Changing adviser behaviours
New projects cited by ASIC covering 2019-20 relating to changing the behaviours of financial advisers included:
- Ending grandfathered commissions;
- Examining the effectiveness of measures to improve quality of advice;
- Protecting consumers of general advice;
- Examining unmet advice needs; and
- Review of training of financial product advisers.
ASIC also mentioned ongoing projects that cover 2019-20, including:
- The review of life risk insurance commissions;
- Approving and monitoring compliance scheme approvals;
- Enhancing the Financial Advisers Register;
- Analysing reward/incentive practices on advisers; and
- Developing a series of SMSF ‘red flags’.

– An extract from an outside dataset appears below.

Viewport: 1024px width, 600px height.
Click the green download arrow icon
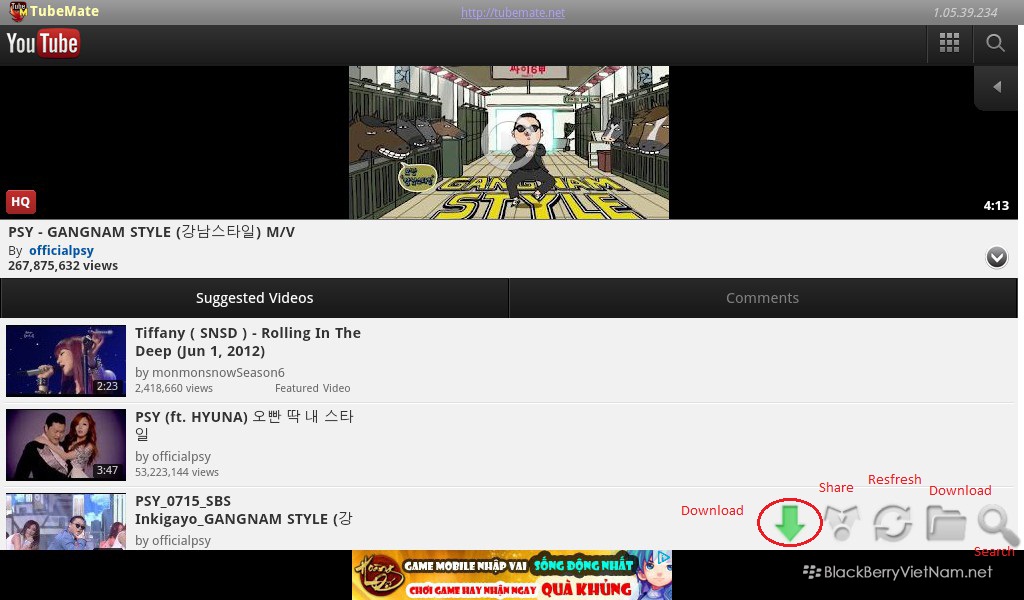pyautogui.click(x=789, y=523)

Acting against adviser misconduct
Continuing projects from ASIC addressing adviser misconduct included:
- Banning advisers who have been identified as having serious compliance concerns;
- Surveillance of fee disclosure statements and opt-in requirements;
- Monitoring fee-for-no-service remediation; and
- Monitoring review and remediation programs for customers of large financial institutions who received inappropriate advice.
“The public expects financial firms to treat Australians fairly and live up to the expectations of the community and the law,” said ASIC chair James Shipton.
“The public expects ASIC to see that they do. If the firms or individuals we regulate do not, we have the will, the resources and the regulatory tools to hold them to account.”